─── Text excerpt ───

At 10 a.m., about 100 police officers began marching through the plaza itself, shouting their demands at the windows of the Palacio Quemado, where President Sánchez de Lozada, Vice President Mesa, and the cabinet had convened an emergency meeting the hour prior. (Note: According to Mesa, such a meeting was an exceedingly exceptional occurrence as the president typically never called cabinet meetings earlier than 9 p.m.) After a brief discussion between the president and his ministers, it was resolved not to give in to the PN's demands but to instead attempt to negotiate with Vargas and his mutineers. Sánchez de Lozada delegated this difficult task to his presidency, government, and defense ministers: Carlos Sánchez Berzaín, Alberto Gasser, and Freddy Teodovich, respectively. Shortly after 10:30 a.m., the president got into contact with US Treasury Secretary John W. Snow to request US$120 million in aid in order to add some flexibility to possible amendments to the tax bill. Snow offered US$15 million, an amount Sánchez de Lozada found insulting and unacceptable. Exasperated, the president responded, in perfect English, that with that he "couldn't even afford to pay for the cigars he smoked" and hung up. Shortly thereafter, the palace chief of security instructed everyone to move to the third floor. As recounted by Mesa, the conversation shifted focus to macroeconomics "in an unspoken intention to separate from the dramatic reality".

───

## Exercise brief
In the account of the emergency cabinet meeting, how much aid did John W. Snow offer?

─── Material shown ───

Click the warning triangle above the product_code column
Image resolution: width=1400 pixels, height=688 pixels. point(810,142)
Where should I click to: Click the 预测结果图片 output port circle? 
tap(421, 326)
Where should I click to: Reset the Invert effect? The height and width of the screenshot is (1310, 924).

───
─── Material shown ───

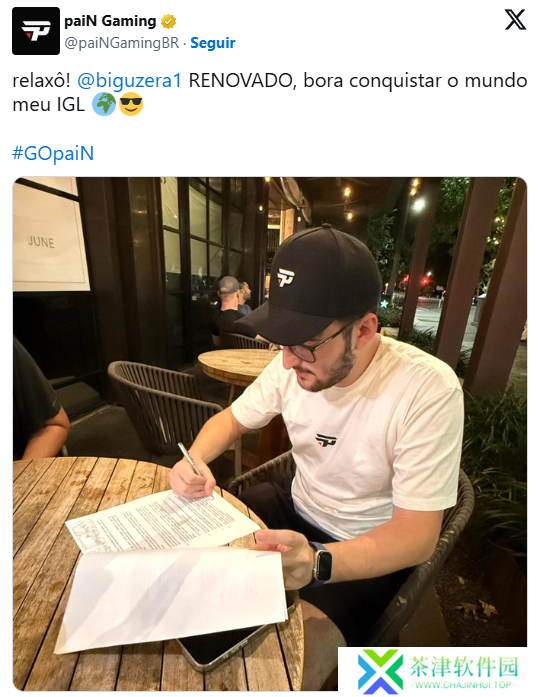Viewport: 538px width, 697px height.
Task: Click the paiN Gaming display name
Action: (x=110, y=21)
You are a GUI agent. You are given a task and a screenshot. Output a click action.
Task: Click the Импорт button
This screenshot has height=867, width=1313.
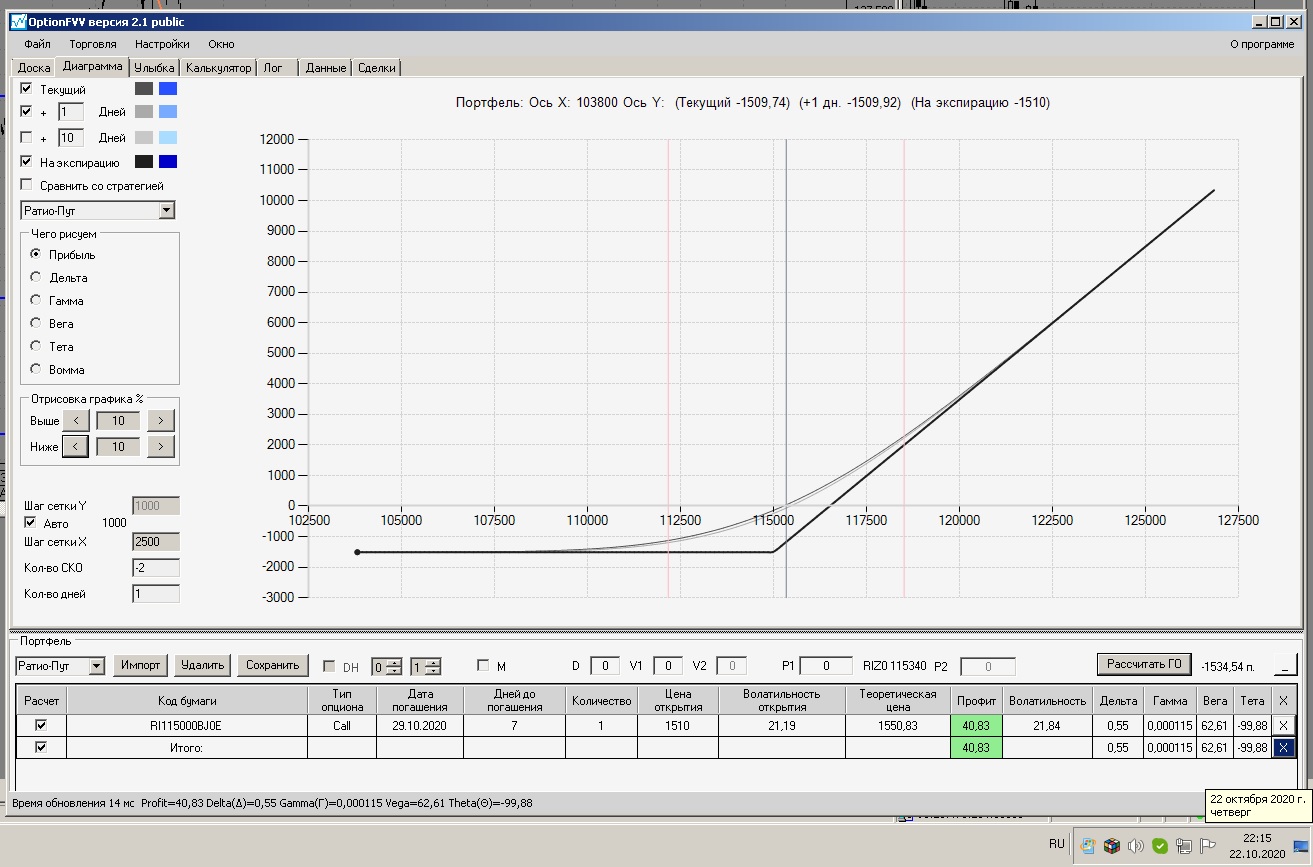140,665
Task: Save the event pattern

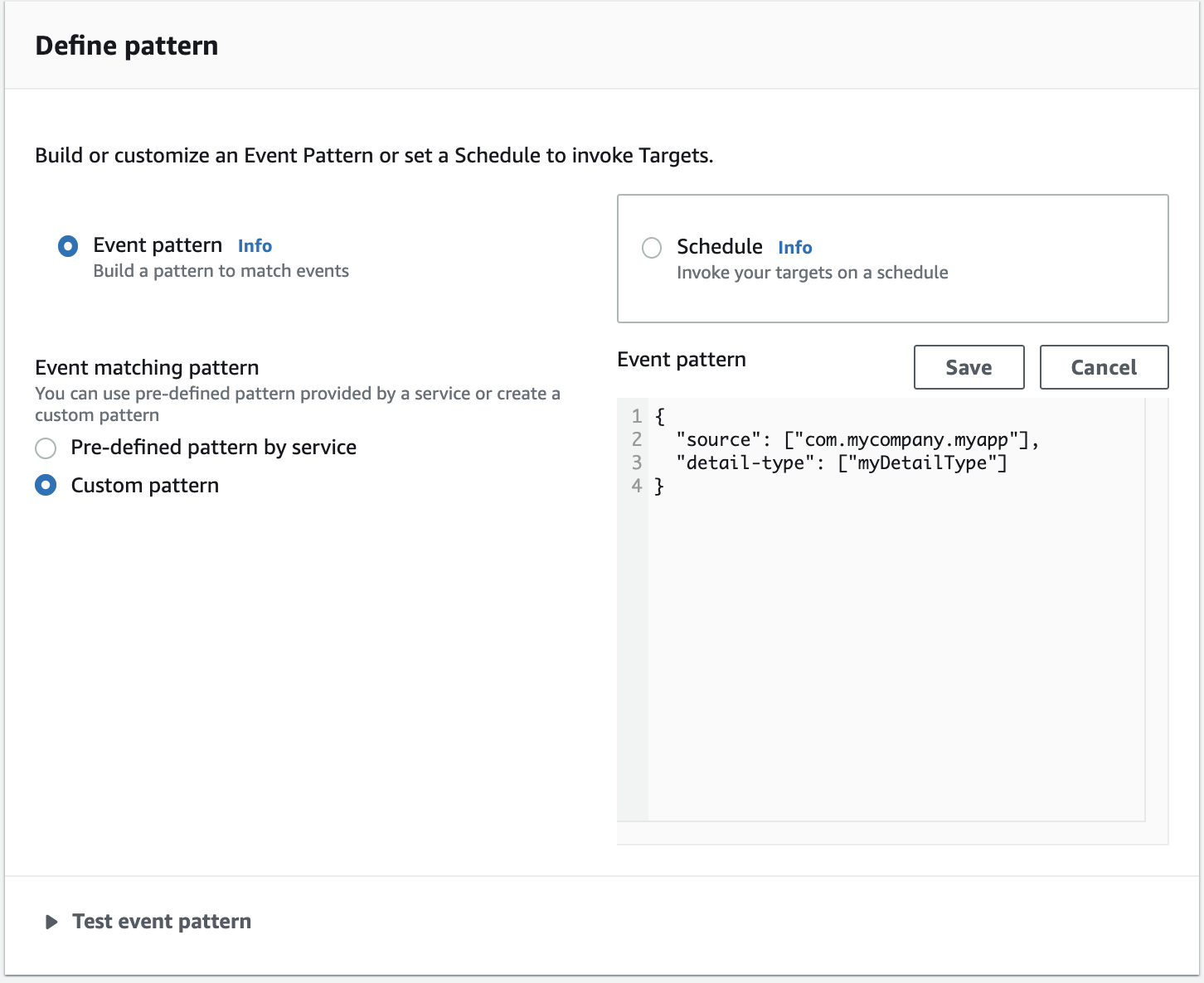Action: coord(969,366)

───

## Task answer
US$15 million.